I think my least favorite discussions are ones about cutters. I've heard people say that cutters are just those who are crying for attention or are suicidal but can't bring themselves to do it. As an almost cutter (I would have been a cutter if I hadn't have received help when I did), I didn't feel like I was crying out for attention. I didn't feel suicidal. I have a beautiful little girl that I feel I need to be here for. I just felt like I had too much inside of me and something needed to be let out. Somehow cutting my wrists just to bleed some sounded strangely like it would help me feel at peace and calm. And the biggest reason I didn't cut myself was I hadn't figured out how I would hide it. I didn't want people looking at my wrists and thinking I was some desperate loser who is begging for attention. I just wanted a release. I know, it's not healthy. That's why I sought treatment.
But not all people do. Some people feel these kinds of emotions and feel ashamed of them for one reason or another and don't ask for help. Some people feel that they either can or should be able to handle their emotions on their own and don't ask for help. Some people have other reasons that don't fall in these realms. But no matter what, when they decide it's time to receive help, they need support not judgement.
Cutters are sometimes hard to spot. Some cutters who do want someone to notice and help them may have visible cut marks on their body. Some cutters who don't want people to know will do it on a place on their body where it can't easily be seen. Some cutters will openly admit that they cut if you ask them. Some won't. And sometimes they can seem to be harming themselves in a very subtle way in a very harmful situation like scratching at their favorite cut spot or trying to scratch their skin harder than normal to try to get a little release. Just remember to love them,  and also, if you know that they are currently cutting, try to get them to the ER for help. After that, just remain supportive of their recovery as they work through it. It's not an easy process and it takes time. I know that I haven't fully recovered from my thoughts of cutting.

Wednesday, December 12, 2012

Hi

Hi. I am Missy. I am a writer, an occasional poet, a mother, a wife, and a mental health activist.

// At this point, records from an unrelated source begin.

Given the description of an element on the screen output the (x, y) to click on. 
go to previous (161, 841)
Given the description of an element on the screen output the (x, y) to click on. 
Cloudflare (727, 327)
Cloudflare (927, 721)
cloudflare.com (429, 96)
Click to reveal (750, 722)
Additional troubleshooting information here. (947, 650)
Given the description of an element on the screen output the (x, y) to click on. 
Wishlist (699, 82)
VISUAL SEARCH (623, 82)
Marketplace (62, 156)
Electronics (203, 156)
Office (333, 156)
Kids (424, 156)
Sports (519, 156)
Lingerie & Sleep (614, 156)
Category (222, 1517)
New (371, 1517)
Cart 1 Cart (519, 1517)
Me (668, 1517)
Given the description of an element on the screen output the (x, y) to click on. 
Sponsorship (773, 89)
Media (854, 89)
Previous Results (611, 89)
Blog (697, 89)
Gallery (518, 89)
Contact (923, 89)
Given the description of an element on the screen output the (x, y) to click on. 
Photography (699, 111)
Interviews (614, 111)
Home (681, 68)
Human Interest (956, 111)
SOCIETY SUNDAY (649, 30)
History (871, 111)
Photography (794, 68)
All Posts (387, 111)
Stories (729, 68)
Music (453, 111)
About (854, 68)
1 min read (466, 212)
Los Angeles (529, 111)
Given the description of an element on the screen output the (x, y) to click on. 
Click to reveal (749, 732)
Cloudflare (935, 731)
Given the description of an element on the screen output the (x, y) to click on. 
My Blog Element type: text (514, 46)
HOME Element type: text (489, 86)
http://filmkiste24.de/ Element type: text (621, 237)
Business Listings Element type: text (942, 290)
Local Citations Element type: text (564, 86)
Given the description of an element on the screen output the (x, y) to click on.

I suffer from anxiety and depression but I do not let those feelings control me. I've worked hard to take myself from a deep fog of depression where I was tempted to cut my wrists to a place of peace. My goal with this blog is to help people understand how much mental illness hurts, and how it is not something to be ashamed of, but something to worry about. This was a goal I had back when I was in college by helping to start my college on a program called Active Minds which focuses on teaching young people about mental illness and trying to break the stigma around it.

I am not ashamed of my disease. My depression and anxiety are a strong part of how I grew up and while I am working on minimizing their effects, I think they have left their mark on me.